* [Text passage]
Today's dynamic market environment is forcing businesses of all sizes and types to be able to react quickly and decisively to rapidly changing business and competitive conditions and changing customer demands.
The more agile a company, the faster it can respond to market dynamics and develop new products and processes, recognize new opportunities, and redeploy resources accordingly. The degree of agility may be the difference between being a market leader or being an also-ran.
Agility requires proactive planning, business intelligence, and alignment and collaboration among all the key functions to make the right decisions and turn opportunities into a competitive advantage.
One of the key alignment issues facing many companies is the alignment between marketing and sales.
Marketing and Sales Alignment Remains Elusive
At Red Herring's recent CMO Summit, the results of its CMO survey revealed that marketing and sales alignment is one the study participants' top five strategic issues for 2007: 42% of the respondents gave it a nine or ten as a crucial issue to address.
The issue of marketing and sales alignment isn't new. Most marketing and sales people have been in organizations where marketing has to accused sales of not following up on leads and refusing to track leads through the sales cycle, and sales has accused marketing of not providing viable qualified leads.
This misalignment is often attributed to a variety of factors, such as different goals, different timelines, and different psychologies. Market dynamics such as commoditization, the Internet, mobility and virtualization, and changing business models only compound the problem.
Companies attempting to resolve the issue often approach the problem by trying to tighten the alignment of marketing activities within the sales cycle, improving coordination around lead generation, and increasing sales force participation in the marketing process. Sadly, these attempts often fail.
Regardless of various approaches taken by companies to address this issue, the lack of alignment and collaboration between marketing and sales persists.
Both organizations need to change for the organization to succeed.
From a Transactional Approach to Customer-Centricity
Today's buyers are more sophisticated and today's buying processes are more complex. To achieve greater alignment, sales and marketing need to decide together which market segments offer the best opportunities and deserve the highest priority.
The transactional approach of marketing—generating qualified leads that sales then brings to a close—is an outdated view. The transactional approach is what permits marketing and sales to operate as independent silos. It results in the sales organization's immersing itself in the latest training, engaging in calling on customers and focusing on post-sale efforts, while the marketing organization focuses on implementing various campaigns and coordinating a variety of tactics.
A customer-centric approach offers hope. Customer-centricity requires a company to look at the world through the eyes of the customer: what they want from you, what they expect from you, what they can count on from you.

* [Required task 1] In the article on marketing and sales alignment, what share of respondents to Red Herring's CMO survey rated that alignment a nine or ten as a crucial issue?
* [Required task 2] From the article on marketing and sales alignment, output the wording between "One of the key" and "viable qualified leads.", inclusive, copied without any change.

* [Extracted records]
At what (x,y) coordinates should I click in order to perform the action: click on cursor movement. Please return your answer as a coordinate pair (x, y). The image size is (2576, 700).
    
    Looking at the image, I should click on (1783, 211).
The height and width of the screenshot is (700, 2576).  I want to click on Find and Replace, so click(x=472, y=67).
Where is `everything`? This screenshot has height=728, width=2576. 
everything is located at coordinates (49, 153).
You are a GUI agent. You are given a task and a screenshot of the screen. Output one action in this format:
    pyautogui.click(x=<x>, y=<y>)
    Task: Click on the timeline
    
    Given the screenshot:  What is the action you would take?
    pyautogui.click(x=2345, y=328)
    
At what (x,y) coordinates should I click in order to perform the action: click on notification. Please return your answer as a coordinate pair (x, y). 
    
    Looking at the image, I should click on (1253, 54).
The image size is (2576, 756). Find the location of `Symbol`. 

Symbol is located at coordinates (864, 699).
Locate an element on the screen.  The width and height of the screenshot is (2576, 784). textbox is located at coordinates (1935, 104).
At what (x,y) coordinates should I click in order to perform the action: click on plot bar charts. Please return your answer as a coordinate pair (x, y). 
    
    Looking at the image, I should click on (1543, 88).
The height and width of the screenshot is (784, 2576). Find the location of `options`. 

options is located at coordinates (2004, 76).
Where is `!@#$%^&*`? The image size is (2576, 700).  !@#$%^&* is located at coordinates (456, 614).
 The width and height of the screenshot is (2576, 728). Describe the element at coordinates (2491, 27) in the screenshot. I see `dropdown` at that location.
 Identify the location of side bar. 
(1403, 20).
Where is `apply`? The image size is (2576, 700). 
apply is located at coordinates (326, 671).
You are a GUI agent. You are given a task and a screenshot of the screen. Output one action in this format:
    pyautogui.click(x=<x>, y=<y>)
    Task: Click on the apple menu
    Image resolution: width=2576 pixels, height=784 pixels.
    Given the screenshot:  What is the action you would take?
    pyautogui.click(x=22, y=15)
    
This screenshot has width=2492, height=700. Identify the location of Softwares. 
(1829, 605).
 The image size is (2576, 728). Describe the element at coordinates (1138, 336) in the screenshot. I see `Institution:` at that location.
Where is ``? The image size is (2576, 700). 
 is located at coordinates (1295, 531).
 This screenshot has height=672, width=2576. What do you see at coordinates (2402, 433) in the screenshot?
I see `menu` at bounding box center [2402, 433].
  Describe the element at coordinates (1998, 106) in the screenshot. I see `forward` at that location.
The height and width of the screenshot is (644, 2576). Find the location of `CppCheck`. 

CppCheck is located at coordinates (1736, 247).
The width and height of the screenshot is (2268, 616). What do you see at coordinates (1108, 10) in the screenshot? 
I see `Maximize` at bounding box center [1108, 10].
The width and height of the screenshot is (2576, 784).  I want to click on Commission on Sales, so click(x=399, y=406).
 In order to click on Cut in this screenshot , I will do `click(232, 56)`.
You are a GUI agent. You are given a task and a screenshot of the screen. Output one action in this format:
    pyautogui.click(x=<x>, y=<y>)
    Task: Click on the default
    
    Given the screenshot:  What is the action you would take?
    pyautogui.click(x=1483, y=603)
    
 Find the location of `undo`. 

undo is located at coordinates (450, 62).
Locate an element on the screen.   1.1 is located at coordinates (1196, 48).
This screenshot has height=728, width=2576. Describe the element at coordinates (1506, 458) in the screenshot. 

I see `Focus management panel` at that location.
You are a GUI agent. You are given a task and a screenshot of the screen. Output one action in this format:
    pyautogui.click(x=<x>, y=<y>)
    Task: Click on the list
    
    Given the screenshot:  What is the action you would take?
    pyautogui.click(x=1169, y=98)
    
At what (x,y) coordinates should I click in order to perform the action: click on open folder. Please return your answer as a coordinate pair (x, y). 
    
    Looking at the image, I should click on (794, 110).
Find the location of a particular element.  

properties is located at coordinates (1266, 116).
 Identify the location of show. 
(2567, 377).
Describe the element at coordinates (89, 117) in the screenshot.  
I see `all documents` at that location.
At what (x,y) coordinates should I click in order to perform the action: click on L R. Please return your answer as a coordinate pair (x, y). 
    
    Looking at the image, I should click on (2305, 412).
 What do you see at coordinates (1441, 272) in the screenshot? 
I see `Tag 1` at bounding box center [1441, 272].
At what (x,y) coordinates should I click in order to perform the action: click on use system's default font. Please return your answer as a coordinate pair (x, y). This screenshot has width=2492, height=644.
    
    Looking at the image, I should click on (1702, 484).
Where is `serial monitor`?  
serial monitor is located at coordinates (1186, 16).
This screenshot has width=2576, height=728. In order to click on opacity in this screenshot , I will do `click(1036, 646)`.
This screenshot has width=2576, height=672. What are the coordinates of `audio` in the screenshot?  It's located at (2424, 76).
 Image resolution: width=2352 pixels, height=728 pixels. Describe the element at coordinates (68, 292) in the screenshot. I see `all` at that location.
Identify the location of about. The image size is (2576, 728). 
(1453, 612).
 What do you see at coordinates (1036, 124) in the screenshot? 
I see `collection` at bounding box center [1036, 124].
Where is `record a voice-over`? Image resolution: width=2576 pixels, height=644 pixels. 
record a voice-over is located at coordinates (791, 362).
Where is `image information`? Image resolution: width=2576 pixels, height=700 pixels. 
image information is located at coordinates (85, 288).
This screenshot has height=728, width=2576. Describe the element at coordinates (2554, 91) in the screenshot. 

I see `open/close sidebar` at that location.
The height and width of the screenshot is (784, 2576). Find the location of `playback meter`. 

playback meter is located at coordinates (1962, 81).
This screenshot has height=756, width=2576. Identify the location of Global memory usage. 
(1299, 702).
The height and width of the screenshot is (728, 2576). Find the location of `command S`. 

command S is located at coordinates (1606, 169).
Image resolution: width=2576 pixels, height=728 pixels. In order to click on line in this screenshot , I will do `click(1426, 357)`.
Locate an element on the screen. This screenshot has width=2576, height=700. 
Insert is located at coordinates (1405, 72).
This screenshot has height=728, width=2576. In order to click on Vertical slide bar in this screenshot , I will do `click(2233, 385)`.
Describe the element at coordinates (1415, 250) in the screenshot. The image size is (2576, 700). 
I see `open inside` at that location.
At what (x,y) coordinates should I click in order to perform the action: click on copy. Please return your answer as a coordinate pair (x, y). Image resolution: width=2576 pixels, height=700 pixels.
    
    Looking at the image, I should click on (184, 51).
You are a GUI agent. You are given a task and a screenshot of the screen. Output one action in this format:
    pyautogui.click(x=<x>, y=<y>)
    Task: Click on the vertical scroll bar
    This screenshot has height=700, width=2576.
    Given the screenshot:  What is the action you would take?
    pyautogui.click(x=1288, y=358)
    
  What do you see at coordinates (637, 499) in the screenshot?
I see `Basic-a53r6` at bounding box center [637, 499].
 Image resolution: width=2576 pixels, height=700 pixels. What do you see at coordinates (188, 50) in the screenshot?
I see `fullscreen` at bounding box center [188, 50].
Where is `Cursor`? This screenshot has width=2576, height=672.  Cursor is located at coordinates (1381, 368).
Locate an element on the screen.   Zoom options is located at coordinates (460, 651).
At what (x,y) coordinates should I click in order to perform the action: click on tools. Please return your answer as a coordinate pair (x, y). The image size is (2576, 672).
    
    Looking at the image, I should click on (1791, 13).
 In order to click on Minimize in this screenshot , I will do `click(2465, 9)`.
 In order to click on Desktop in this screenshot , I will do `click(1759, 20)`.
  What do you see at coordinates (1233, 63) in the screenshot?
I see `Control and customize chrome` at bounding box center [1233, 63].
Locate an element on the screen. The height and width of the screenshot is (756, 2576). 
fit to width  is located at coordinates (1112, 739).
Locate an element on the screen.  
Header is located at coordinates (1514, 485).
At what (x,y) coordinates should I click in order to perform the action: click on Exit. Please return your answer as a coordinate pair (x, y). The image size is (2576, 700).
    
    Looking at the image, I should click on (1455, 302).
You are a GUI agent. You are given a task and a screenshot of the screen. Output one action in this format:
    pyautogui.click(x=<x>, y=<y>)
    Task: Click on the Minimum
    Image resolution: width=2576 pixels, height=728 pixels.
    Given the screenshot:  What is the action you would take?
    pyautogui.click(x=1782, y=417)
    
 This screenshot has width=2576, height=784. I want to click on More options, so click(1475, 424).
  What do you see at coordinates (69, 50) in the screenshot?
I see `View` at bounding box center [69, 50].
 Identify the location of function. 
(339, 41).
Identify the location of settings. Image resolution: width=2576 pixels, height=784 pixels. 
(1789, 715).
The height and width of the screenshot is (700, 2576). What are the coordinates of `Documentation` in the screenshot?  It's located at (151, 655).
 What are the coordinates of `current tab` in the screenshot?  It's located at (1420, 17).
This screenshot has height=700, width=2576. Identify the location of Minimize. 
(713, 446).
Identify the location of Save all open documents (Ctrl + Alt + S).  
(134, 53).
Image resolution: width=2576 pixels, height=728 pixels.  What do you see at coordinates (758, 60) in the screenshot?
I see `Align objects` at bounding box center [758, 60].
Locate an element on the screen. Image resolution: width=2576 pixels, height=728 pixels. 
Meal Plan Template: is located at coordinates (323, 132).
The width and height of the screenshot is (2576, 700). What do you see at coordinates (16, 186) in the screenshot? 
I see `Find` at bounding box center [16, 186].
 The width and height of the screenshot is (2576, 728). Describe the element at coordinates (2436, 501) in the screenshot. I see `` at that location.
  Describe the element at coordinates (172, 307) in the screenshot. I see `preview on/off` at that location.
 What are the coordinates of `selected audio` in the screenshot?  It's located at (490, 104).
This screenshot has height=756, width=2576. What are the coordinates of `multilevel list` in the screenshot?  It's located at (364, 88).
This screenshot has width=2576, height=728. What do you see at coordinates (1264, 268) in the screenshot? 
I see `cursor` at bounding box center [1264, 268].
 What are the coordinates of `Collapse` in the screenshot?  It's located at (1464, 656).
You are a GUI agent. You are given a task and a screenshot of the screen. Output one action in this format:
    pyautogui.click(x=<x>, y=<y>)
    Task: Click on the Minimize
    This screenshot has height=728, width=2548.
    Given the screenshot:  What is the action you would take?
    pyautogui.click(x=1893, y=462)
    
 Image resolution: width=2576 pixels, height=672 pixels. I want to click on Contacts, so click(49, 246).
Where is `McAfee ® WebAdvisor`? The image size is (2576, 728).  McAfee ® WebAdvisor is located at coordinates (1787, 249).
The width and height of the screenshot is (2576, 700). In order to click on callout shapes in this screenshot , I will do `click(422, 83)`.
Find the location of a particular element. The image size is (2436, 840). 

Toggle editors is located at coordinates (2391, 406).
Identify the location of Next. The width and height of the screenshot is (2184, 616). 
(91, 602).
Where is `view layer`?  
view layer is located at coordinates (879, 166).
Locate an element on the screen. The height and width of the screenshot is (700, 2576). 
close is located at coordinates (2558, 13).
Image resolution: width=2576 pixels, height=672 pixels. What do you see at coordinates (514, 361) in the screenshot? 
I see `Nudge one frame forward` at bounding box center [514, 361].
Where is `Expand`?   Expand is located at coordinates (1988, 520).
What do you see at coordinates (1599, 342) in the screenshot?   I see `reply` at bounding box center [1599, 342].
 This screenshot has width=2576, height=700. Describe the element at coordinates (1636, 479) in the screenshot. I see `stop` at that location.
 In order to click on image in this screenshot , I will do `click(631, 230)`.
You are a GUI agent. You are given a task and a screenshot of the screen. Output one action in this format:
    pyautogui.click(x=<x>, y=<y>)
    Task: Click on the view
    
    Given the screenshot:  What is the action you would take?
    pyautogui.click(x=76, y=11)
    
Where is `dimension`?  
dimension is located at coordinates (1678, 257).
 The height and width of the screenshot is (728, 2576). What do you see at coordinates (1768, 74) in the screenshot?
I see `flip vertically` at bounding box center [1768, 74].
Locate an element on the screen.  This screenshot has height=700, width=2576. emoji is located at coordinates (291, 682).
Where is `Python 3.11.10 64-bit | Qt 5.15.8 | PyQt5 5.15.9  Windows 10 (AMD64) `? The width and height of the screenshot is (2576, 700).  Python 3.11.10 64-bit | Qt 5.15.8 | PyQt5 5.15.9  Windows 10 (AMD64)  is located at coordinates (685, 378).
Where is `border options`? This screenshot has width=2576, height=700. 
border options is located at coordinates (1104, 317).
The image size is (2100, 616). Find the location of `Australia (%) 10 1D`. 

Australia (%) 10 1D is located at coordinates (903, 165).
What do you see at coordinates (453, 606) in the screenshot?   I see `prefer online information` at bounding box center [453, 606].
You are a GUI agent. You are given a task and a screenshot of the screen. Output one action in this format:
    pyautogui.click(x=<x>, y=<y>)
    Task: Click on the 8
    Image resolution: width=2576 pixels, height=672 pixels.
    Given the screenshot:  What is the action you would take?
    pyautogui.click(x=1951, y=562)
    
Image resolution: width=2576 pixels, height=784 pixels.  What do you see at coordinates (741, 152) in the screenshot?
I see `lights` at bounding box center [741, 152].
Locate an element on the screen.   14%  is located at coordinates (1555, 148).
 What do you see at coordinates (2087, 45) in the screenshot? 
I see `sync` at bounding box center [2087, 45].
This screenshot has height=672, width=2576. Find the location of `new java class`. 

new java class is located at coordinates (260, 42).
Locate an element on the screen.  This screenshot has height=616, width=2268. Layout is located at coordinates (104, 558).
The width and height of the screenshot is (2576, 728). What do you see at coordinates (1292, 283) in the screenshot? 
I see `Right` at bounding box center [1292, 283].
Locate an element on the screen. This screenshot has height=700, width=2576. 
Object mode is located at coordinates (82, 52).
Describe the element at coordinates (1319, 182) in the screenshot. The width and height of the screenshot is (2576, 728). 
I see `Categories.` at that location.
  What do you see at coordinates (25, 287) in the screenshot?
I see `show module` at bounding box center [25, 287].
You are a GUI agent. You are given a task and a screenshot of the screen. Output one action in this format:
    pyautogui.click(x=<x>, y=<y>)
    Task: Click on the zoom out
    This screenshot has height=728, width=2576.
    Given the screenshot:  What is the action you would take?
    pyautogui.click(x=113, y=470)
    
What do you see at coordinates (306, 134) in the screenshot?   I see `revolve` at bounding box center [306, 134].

* [Exercise output 1] 42% of the respondents.

* [Exercise output 2]
One of the key alignment issues facing many companies is the alignment between marketing and sales.
Marketing and Sales Alignment Remains Elusive
At Red Herring's recent CMO Summit, the results of its CMO survey revealed that marketing and sales alignment is one the study participants' top five strategic issues for 2007: 42% of the respondents gave it a nine or ten as a crucial issue to address.
The issue of marketing and sales alignment isn't new. Most marketing and sales people have been in organizations where marketing has to accused sales of not following up on leads and refusing to track leads through the sales cycle, and sales has accused marketing of not providing viable qualified leads.